Kusk

Integration with the Kusk API Gateway

This article describes the integration of the Cloudentity authorization platform with the Kusk API Gateway, to provide externalized runtime authorization, along with policy-based access controls for Kubernetes services.

Cloudentity Integration with Kusk API Gateway

The latest release of the Kusk API Gateway features integration with Cloudentity authorization platform. This allows developers to easily leverage their OpenAPI (Swagger) specifications, to implement policy-based access control for their Kubernetes services.

Kusk integration diagram

Kusk API Gateway in a Nutshell

The Kusk API Gateway is a Kubernetes-native API gateway based on the Envoy proxy. Kusk is OpenAPI-driven, making it possible to easily validate, deploy and monitor REST APIs in a Kubernetes cluster.

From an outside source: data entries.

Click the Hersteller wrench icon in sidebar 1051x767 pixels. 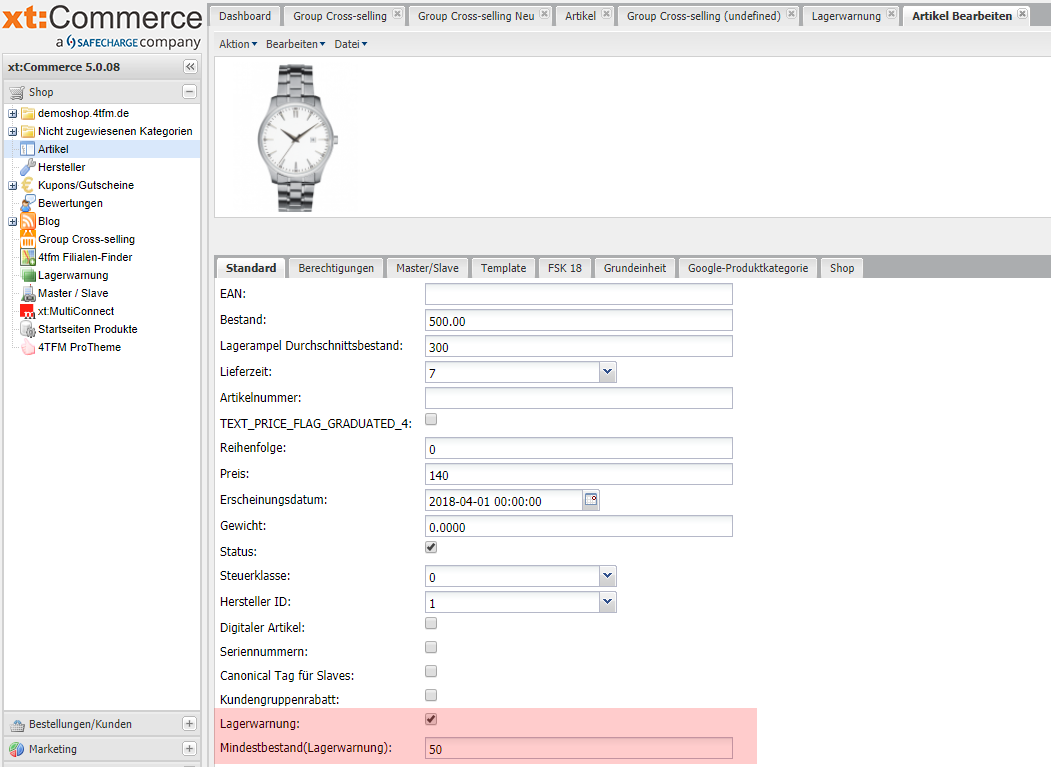[28, 167]
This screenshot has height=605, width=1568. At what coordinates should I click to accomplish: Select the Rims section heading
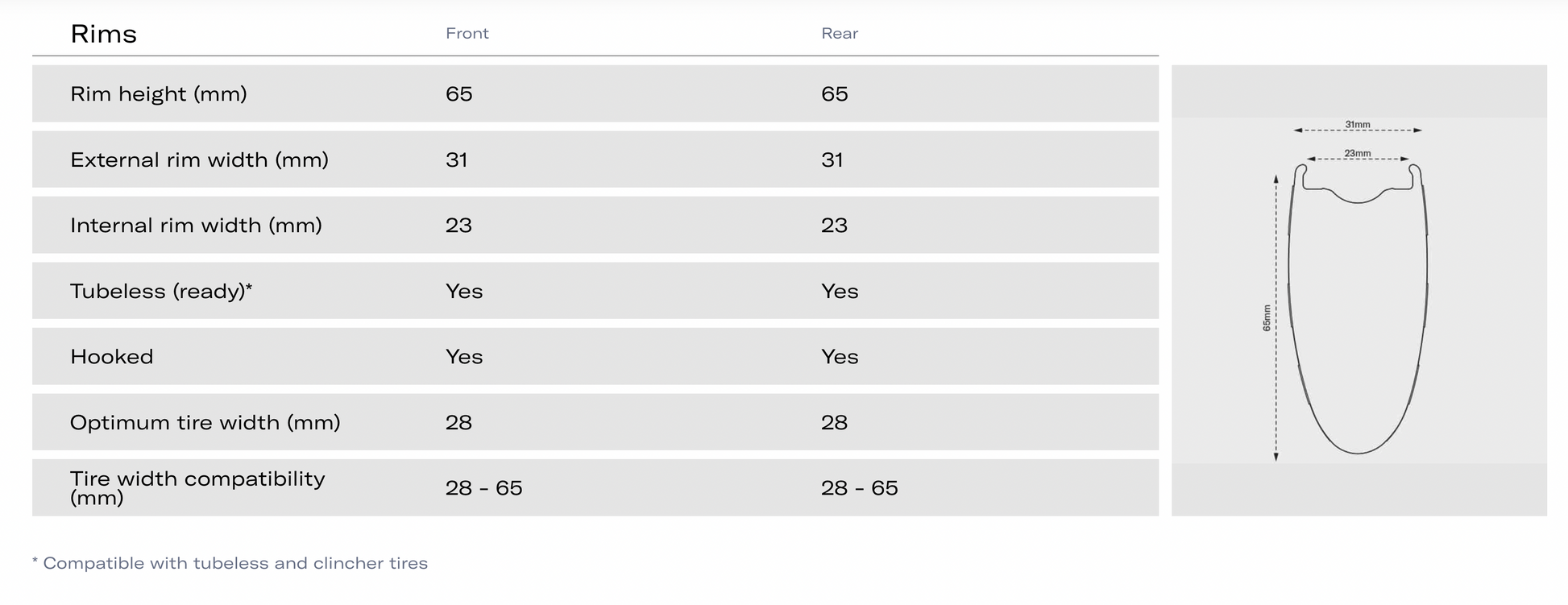104,34
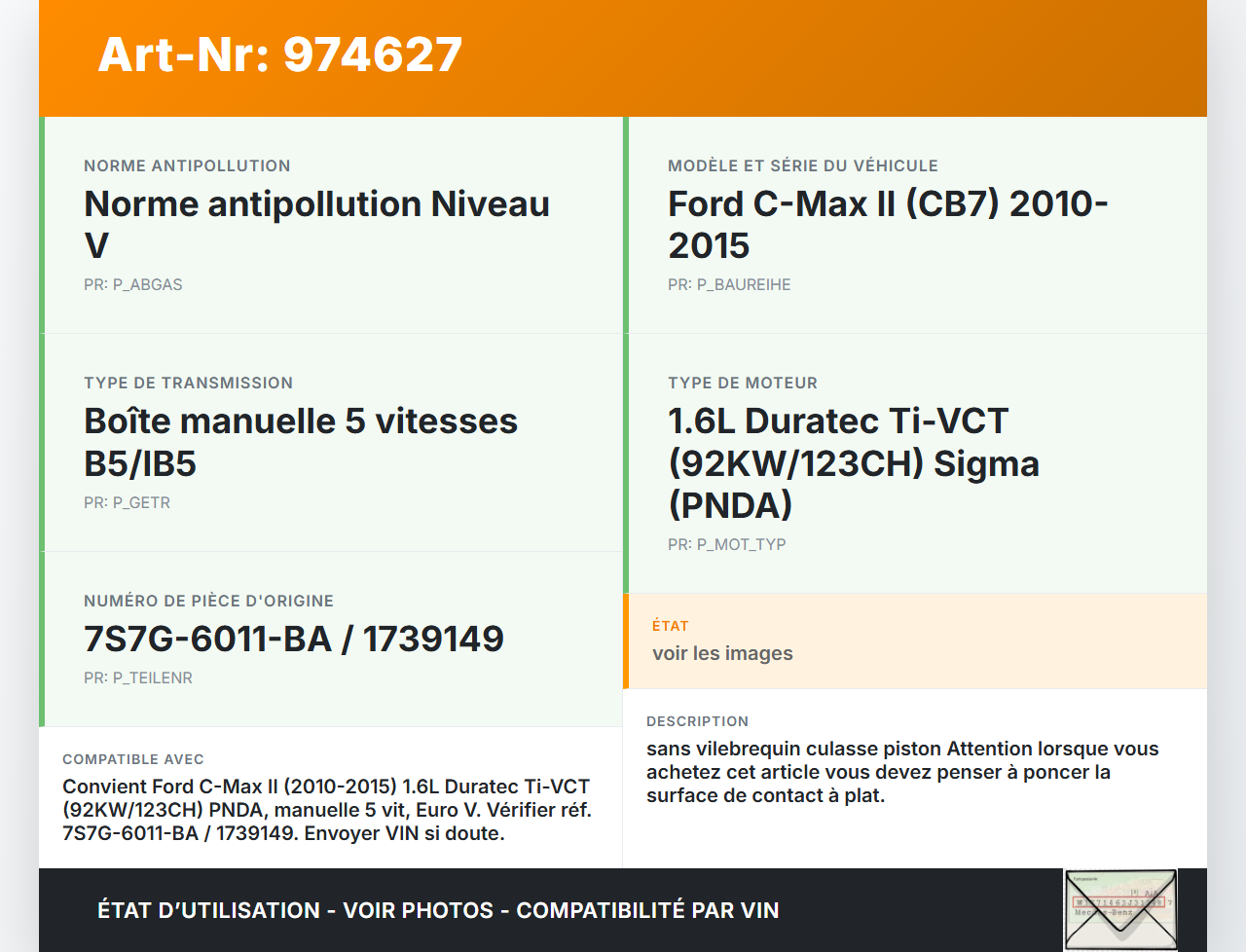
Task: Select the Fahrgestell-Nr registration document thumbnail
Action: (x=1120, y=908)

The Kusk Gateway uses the ubiquitous OpenAPI specification file as a single source of truth for making an API available to consumers, which includes routing configuration, request validation, timeouts, etc. Thanks to Kusk Gateway and the industry-standard OpenAPI (Swagger) specification, you can quickly publish your APIs deployed in Kubernetes without having to add any additional configuration resources, which plays nicely with both manual and automated/GitOps-based development workflows.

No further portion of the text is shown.